L'incorporation était absurde, mais légale. Sur les plaintes réitérées de François Deswerts et des deux vieillards dont il était le seul soutien, qu'arrive-t-il ? Nous signalons les faits au gouvernement et à la Chambre, il y a 5 mois ; le gouvernement reconnaît que ces faits sont très fâcheux, qu'il ne peut pas libérer le milicien, ce qui est vrai, mais il nous assure qu'il lui donnera des congés successifs de manière à le laisser chez lui. Eh bien, ces congés promis, accordés peut-être, n'ont pas eu d"effet.

L'autorité communale d'Anvers, l'honorable M. Loos en tête sollicite le renvoi de Deswerts dans ses foyers, et l'autorité communale d'Anvers n'obtient pas même de réponse.

Deswerts est maintenu de force au régiment, il y est encore et Dieu sait combien de temps il y restera, puisqu'il ne sera congédié que lorsqu'il aura payé 85 fr. ! Et ses parents n'ont pas le sou, ni lui non plus. Privés depuis un an de leur enfant unique, leur seul gagne-pain, les deux malheureux vieillards seraient déjà morts de faim, si leur misère n'avait été soulagée. Voilà un beau texte à plaintes, voilà de quoi invoquer la justice si elle ne coûtait pas si cher ! Mais Deswerts est un pauvre diable !

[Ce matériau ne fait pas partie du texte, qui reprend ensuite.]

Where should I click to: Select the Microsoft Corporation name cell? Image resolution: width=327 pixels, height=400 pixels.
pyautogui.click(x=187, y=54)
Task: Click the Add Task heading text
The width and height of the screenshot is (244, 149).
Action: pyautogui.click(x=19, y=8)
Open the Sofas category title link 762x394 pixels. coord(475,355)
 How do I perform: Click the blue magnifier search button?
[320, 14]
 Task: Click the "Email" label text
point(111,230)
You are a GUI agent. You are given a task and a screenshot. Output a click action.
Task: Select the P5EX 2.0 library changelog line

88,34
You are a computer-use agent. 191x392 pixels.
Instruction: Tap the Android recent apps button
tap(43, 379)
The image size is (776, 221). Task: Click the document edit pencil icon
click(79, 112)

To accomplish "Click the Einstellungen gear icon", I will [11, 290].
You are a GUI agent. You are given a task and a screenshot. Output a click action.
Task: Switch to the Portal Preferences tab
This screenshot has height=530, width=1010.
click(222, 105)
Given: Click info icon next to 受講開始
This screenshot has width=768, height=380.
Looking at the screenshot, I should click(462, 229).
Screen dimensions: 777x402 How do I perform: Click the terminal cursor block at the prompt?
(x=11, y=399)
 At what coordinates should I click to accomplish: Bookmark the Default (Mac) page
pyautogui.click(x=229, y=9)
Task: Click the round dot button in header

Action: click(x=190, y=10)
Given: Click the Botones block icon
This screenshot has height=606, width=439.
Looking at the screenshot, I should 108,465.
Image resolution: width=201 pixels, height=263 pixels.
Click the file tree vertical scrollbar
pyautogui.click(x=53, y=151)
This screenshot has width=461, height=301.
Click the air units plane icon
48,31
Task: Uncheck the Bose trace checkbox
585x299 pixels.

M. le président. - M. Coomans, cela ne se rattache pas directement à l'objet qui nous occupe ; tâchez de vous renfermer dans la question de la prise en considération.

M. Coomans. - On a expliqué dix fois l'affaire Hayez et on n'a jamais été interrompu. (Interruption.)

Il s'agit de la responsabilité ministérielle, et mon intention est, puisque M. le ministre des finances a déclaré tantôt que les ministres sont responsables de tous les actes de leurs subordonnés, mon intention est de faire intenter un procès par Deswerts à l'honorable ministre de la guerre pour obtenir la réparation du dommage injustement causé. Vous voyez que je suis tout à fait dans la question, au cœur de la question posée par la proposition de loi.

Maintenant, messieurs, je vous le demande, quand il est démontré que la loi a été violée ou tout au moins méconnue, quand cela est démontré aux ministres eux-mêmes qui le reconnaissent, qui en font l'aveu en pleine Chambre, qui promettent à un représentant d'avoir égard à la réclamation, de renvoyer dans ses foyers un malheureux qui n'a rien obtenu de l'Etat, ni appointement, ni pension, ni décoration, et quand ce même homme est maintenu de force dans une situation illégale, je demande si mon droit n'est pas de signaler de pareilles monstruosités et si votre devoir n'est pas de m'écouter ?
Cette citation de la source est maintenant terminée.